Ngamu listed these changes, as well as specific others, as the main factors attributing to the increased pace of the game in perspective to his NRL era.

“The seventh tackle would’ve been nice back then! (Ngamu’s era)” said Ngamu.

“Two referees introduced, footy fields and stadiums in much better condition, interchange (being) tampered with and footy jerseys being skin tight (have had an impact).”

The prospect of a level competition is an eye-opening opportunity for the NRL, with more fanfare and a more profitable business the main drawcards.

However, there is concern over these new open play rules allowing ill-disciplined sides to go un-punished.

Sides that incorporate a flamboyant approach to their structure have been more successful than in previous years, represented by the relative success of sides such as the Parramatta Eels, Wests Tigers and Gold Coast Titans in comparison to last year. Conversely, disciplined and structured sides, headlined by Sydney, Souths and Melbourne to an extent, have struggled to adjust this year after reigning supreme over last year’s premiership.

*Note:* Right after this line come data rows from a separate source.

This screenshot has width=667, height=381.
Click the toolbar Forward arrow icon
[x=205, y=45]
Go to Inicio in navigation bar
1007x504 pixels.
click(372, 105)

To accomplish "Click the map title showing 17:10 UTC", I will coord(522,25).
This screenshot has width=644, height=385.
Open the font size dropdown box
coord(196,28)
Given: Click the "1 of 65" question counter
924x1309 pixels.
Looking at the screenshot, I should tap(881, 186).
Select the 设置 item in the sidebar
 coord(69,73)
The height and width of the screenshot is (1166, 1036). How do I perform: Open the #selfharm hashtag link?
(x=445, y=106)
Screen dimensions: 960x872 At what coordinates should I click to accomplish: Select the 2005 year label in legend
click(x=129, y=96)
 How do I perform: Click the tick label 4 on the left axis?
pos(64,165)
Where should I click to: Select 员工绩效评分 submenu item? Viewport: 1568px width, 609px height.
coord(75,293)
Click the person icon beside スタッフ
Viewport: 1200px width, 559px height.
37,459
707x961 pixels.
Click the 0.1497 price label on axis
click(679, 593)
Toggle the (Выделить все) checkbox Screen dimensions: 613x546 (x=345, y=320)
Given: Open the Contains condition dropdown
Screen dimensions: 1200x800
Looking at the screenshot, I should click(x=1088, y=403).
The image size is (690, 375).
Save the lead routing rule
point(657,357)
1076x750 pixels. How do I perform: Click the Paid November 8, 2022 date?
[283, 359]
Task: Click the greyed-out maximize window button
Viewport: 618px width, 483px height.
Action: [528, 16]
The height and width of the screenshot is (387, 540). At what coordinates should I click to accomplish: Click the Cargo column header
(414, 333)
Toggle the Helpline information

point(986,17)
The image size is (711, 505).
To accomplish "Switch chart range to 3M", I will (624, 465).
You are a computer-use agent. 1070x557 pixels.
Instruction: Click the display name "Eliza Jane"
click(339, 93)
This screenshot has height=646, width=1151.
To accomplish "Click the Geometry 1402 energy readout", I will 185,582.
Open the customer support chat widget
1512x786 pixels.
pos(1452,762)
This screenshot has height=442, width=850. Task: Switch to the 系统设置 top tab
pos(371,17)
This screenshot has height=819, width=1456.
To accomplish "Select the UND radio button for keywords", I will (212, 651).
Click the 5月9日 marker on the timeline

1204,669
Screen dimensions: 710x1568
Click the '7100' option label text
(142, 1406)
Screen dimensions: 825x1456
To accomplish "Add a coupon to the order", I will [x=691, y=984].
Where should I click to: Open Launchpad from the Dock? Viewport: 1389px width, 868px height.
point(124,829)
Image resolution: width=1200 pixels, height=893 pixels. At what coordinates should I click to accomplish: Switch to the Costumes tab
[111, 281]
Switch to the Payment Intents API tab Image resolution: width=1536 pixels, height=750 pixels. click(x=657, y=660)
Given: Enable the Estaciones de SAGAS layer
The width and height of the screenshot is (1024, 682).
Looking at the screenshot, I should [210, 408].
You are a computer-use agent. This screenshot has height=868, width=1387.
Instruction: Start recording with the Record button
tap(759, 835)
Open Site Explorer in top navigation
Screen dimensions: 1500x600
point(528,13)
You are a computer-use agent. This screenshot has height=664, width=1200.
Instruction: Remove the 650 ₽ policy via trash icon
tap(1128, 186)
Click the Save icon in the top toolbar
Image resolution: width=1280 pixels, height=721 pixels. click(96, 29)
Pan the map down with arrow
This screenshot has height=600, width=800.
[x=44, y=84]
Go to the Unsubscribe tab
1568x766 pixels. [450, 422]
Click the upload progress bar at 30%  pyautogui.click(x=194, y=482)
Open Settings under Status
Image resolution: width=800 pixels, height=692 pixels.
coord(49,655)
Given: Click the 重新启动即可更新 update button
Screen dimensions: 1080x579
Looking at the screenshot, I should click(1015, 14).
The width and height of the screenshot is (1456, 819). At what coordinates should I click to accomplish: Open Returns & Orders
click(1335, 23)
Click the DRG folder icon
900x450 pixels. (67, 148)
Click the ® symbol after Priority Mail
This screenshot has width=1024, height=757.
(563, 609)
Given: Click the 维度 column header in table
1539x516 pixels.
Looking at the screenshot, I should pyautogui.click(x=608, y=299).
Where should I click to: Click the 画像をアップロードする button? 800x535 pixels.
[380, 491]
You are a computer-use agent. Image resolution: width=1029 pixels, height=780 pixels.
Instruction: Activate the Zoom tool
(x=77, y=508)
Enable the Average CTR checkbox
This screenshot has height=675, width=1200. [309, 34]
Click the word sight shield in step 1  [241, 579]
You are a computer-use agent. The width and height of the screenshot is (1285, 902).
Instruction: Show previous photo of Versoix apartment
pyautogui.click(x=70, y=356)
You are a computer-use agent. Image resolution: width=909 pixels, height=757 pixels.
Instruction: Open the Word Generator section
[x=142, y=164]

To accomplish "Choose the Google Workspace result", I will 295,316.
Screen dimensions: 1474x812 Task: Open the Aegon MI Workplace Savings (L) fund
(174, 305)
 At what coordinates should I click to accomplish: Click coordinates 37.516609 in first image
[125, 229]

This isn’t the first time new rules have affected successful sides, with the Rabbitohs’ famous 1967 premiership being a coherent example of such an effect. Following St George’s unbelievable 11 premierships in a row between ’55 and ’66, the sixth tackle was introduced and the Rabbitohs, taking full advantage of the new rule, ended St George’s reign.

The notion that Rugby League is ‘the greatest game of all’ is obviously one to be scrutinised, distinctively because of its lack of ability to control the way in which it is conducted on the field.

There is no questioning the NRL is one of the most loved sports in Australia, but it does have a long road to the level of its rival, AFL.

It is an assumed fact that all sports need to incorporate change and are hindered by their own issues, but none emulate that of Rugby League and its constant need for adjustment. While developments have had a positive and negative impact, the NRL could enjoy greater benefits by indulging in that sense of inertia, and relating it to that of decades ago – the time that made the game so great.